The 2018 ALA Youth Media Awards were announced last week, and children’s lit fans around the country live-streamed the event (unless they were privileged to be there in person!). The Youth Media Awards now include a full slate of awards, announced roughly in reverse chronological order: the oldest two awards–and most well known, the Caldecott and Newbery Awards, are announced last. As always, there were plenty of surprises, lots of applause, and a few “huh’s?”
I reacted “live” to the news as it was rolling in, frantically putting books on hold at my local library as they were announced. We had already mentioned the Caldecott winner, Wolf in the Snow, in one of our round-ups in the fall. And Out of Wonder, the Coretta Scot King Illustrator Award, appeared on the same of our round-up, too!
Here are some of the other picture books that garnered some attention last Monday.
La Princesa and the Pea by Susan Middleton Elya and illustrated by Juana Martinez-Neal. Pura Belpré Illustrator Award winner. The Princess and the Pea gets a spunky Latino makeover in this charming picture book. Text seamlessly blends English and Spanish words together. Illustrations depict traditional Peruvian textiles in warm colors; alpacas, burros, and other Peruvian details add to the scenes.
Frida Kahlo and Her Animalitos by Monica Brown and illustrated by John Parra. Pura Belpré Illustrator Award honor. A colorful picture book biography that weaves Frida Kahlo’s many pets throughout an introduction to her life. A good introduction to this Mexican artist.
Silent Days, Silent Dreams by Allen Say. Schneider Family Book Award for Young Children winner (for books depicting disabilities). Say’s account of a mute, autistic artist and his troubled childhood is evocatively told and illustrated.
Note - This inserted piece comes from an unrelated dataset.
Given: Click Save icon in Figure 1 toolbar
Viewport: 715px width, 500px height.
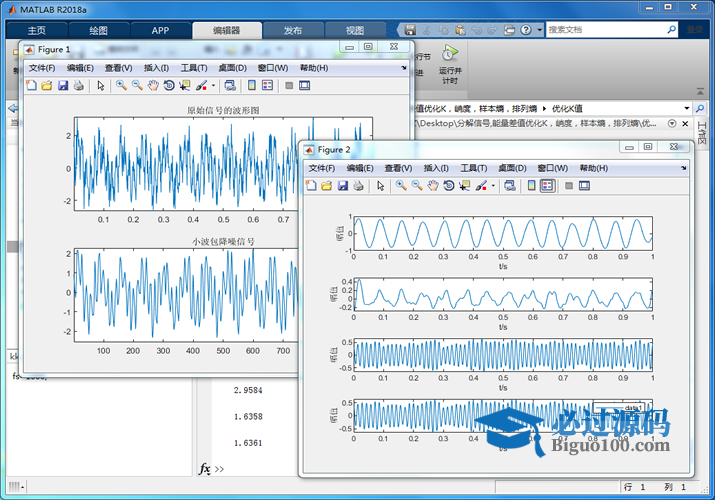Looking at the screenshot, I should click(x=63, y=86).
While it was given the award for ages 0-8, the best age range for this sobering and thought-provoking tale is closer to middle school.
When a Wolf is Hungry by Christine Naumann-Villeminn and illustrated by Kris Di Giacomo. Batchelder Award honor (for books in translation). Picture book imprints are often quirky, a reminder that we take cultural nuances and humor as universal. When a Wolf is Hungry follows suit as a wolf keeps trying, in vain, to make it to an apartment to, um, eat its occupant. Humorously deterred, he ends up moving in to the apartment building and becomes a vegetarian.
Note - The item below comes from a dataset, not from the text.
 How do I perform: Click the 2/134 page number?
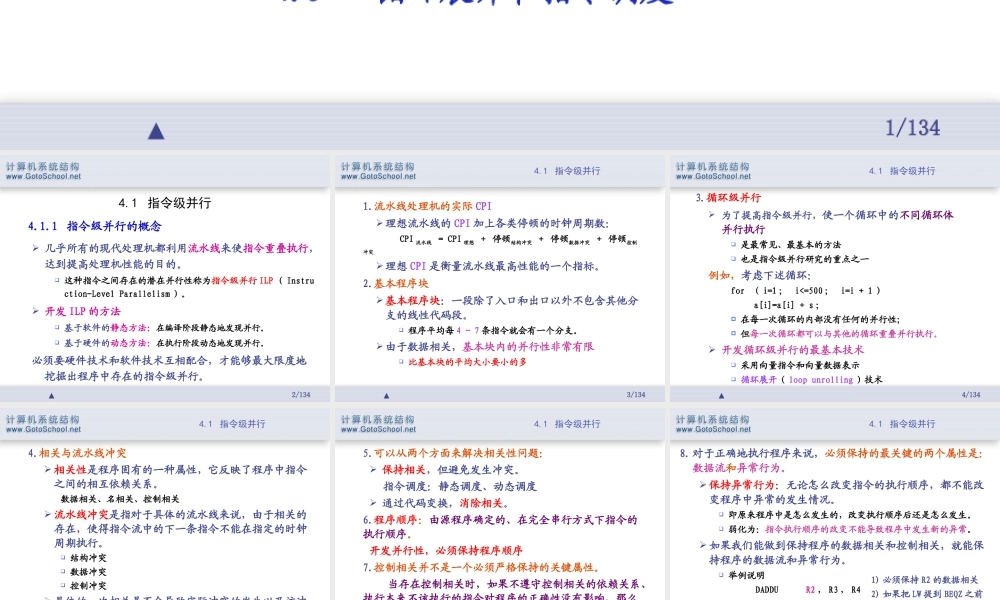(300, 393)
A Different Pond by Bao Phi and illustrated by Thi Bui. Caldecott Honor winner. I loved this charming memoir of a Vietnamese boy’s childhood trips to a pond to fish with his father. Warm blues and browns match the quiet tone of the text.
Crown: An Ode to the Fresh Cut by Derrick Barnes and illustrated by Gordon C. James. Newbery Award Honor, Caldecott Award Honor, Coretta Scot King Author AND Illustrator Honor. Text and illustrations radiate personality in this buoyant ode to a black boy’s experience in the local barber shop. It’s refreshing to have a picture book celebrating a particular culture’s beauty rather than assuming all children everywhere–regardless of cultural or ethnic background–have the same standards. And it’s refreshing to see a celebration of black culture that isn’t based on slavery or the Civil Rights Movement, important as those are. There’s so much more!
What was YOUR favorite picture book award winner this year?
As always, book cover images are from amazon.